Corzetti are thin round coins of fresh pasta dough that get stamped out and embossed with a beautiful design using a handmade artisanal tool called the corzetti stamp. The look is so unique, not something you see often, eatable works of art!
I recently received a brand new shiny red pasta machine as a gift so I couldn’t wait to break it in!
I’ve only made corzetti a few times, once was with my girlfriends when I first got my new stamps, we spent the whole day together making garganelli and corzetti pasta, I did a post on it a couple of years ago here.
Recently I got inspired to make it again after reading my friend Adri’s beautiful post on her corzetti, I also decided to use her dough recipe which I highly recommend if you decide to make them. Her dough recipe is simply made with unbleached flour, an egg and water. I used the food processor method and it came together perfectly!
You can order these heirloom quality crafted stamps from Artisanal Pasta Tools. We are so fortunate to have such a skilled craftsman here in the U.S. that makes these stamps and other traditional pasta tools, otherwise they were only available in Italy.
Making corzetti is a true labor of love but I can’t imagine a more beautiful pasta to serve for a very special occasion. I wouldn’t recommend making them for a crowd but for a smaller dinner party they are wonderful. They’re just so extraordinary your guests will surely be impressed!
After you get your dough together you’ll want to roll it out thin with a pasta machine.
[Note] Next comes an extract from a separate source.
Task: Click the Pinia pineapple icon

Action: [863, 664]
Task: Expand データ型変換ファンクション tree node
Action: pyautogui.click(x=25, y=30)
You cut the coin shape with one part of the stamp then flip it over and place the pasta disc on top and then pressing down using the part with the handle, each side will have a design embossed into the pasta, they’re amazing to look at!
I even got my granddaughter to help me make some, she caught on right away and did a great job!You can freeze them individually which I do, single layer on a baking sheet and then when frozen I place them into freezer bags for later use.
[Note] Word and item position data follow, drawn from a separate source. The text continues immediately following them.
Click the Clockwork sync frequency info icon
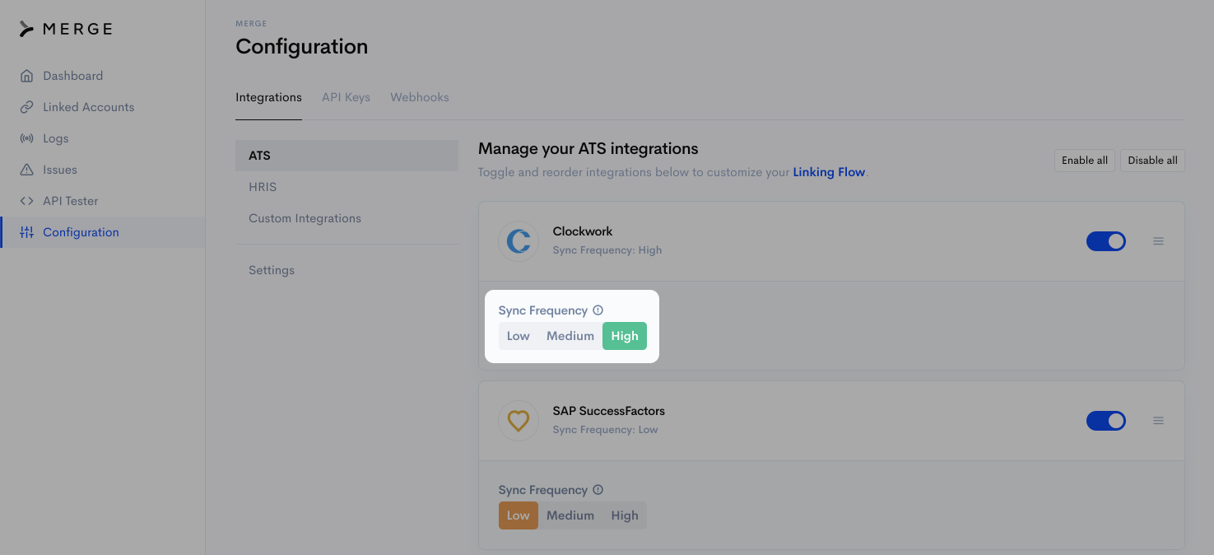This screenshot has width=1214, height=555. pos(598,310)
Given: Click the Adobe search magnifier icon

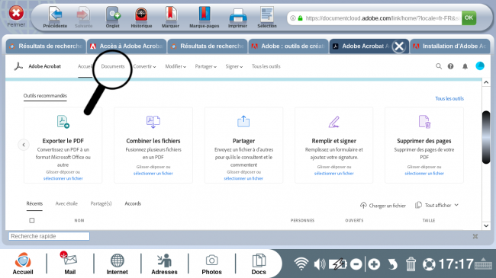Looking at the screenshot, I should [x=439, y=66].
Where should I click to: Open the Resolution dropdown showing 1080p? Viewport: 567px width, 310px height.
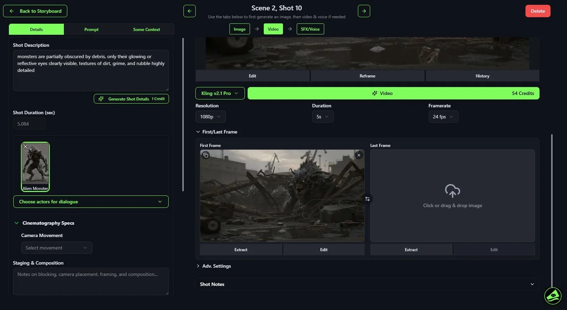pos(210,117)
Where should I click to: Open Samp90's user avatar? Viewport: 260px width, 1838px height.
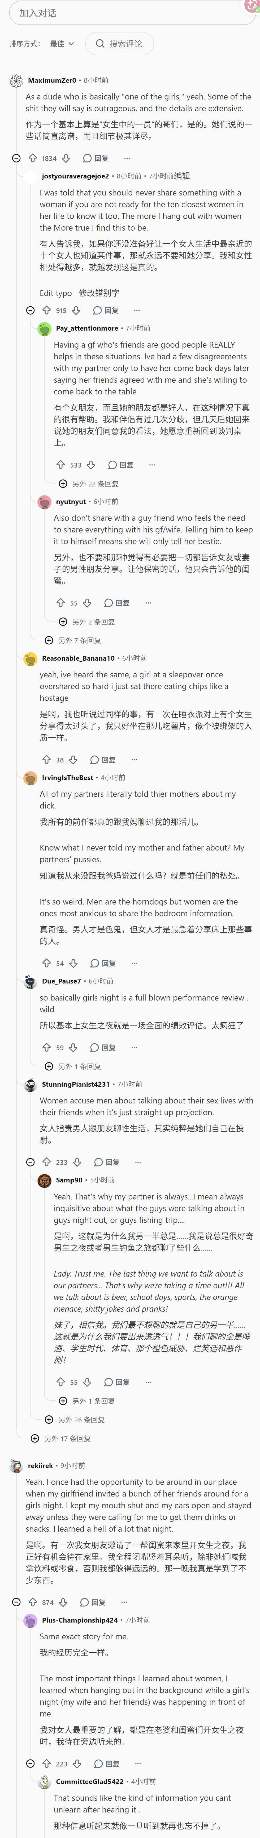(x=44, y=1180)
When you’re ready to eat them place into salted boiling water, they will rise to the top and only take about 3 minutes to cook. Scoop out gently with a handheld spider strainer. Treat them with tender loving care.
Although the traditional way to eat corzetti is with a pesto of some sort, we love them just the same with marinara spooned all over the top.
And don’t forget to sprinkle generously with freshly grated romano or parmesan cheese, so, so delicious!
I had some leftover so I tossed them into a brown butter sauce with grated parmesan cheese and added sauteed kale and roasted butternut squash for a wonderful midweek dinner.
Here’s the more traditional way to serve corzetti, a pesto made with olive oil, parsley, basil, garlic, parmesan and walnuts, it’s so scrumptious and really highlights the design.
Once a year I make this and it’s well worth the time and effort, a beautiful tradition indeed!